Back when I was swimming the entire length of the Columbia River, my daughter Rowan was two years old (and my daughter Celilo was not yet born).
I would come back from the Columbia on the odd weekend, spent and exhausted, but often in time to put Rowan to bed. I remember my shoulders squeezing and aching as I rubbed her back, willing her to drop off to sleep.
Over a decade later, I am long ago divorced, a Dad who (still) sees his kids on weekends.
These days, my daughters are more interested in hot-tubbing with their friends than hanging with me.
But the push-pull feels familiar: missing my kids as I stroke through some chilly, dirty waterway during the week, and then meeting up with them for a slice of weekend.
I am afraid I don't really know how their school weeks feel to them--I miss the everyday contact with my kids that would let me glimpse this--and I imagine my quotidian tangos with the river are a mystery to them.
I do my best to interview my kids about their weekday rhythms, but they grow tired of my questions. It's the weekend, after all: they don't want to talk about school, they want to visit bakeries and water parks, and to play with their friends.
When they ask me what I am up to I offer up an anecdote or two about swimming and the family and leave it at that. Our best swimming conversations come after they steal my phone and go through my photos. There they glimpse the raw materials for the galleries of photos I share with the world.
I am not complaining. Whatever my life looks like now, I co-created it. I am responsible for how it feels. I love my kids, and I get what I get, and I make the best of it.

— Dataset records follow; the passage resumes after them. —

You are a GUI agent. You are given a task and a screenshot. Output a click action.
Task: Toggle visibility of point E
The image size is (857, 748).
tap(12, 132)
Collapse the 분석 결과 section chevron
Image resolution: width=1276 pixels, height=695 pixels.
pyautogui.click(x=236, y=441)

Do I wish I saw my kids more? Yes. Do I wish we knew more about the shapes of each other's everyday lives? Of course. Do I dwell on this? Sometimes. But I am trying NOT to water depression and despair (confronting contaminated rivers takes care of that for me).
I am trying to be in my life--as it is--and be okay with it. To let go of the nagging sense that I should to be sad all the time about the way my life shook out. To accept that I am a sometime swimmer, and a sometime Dad. To accept that, right now, this is it, this is the deal, this is me.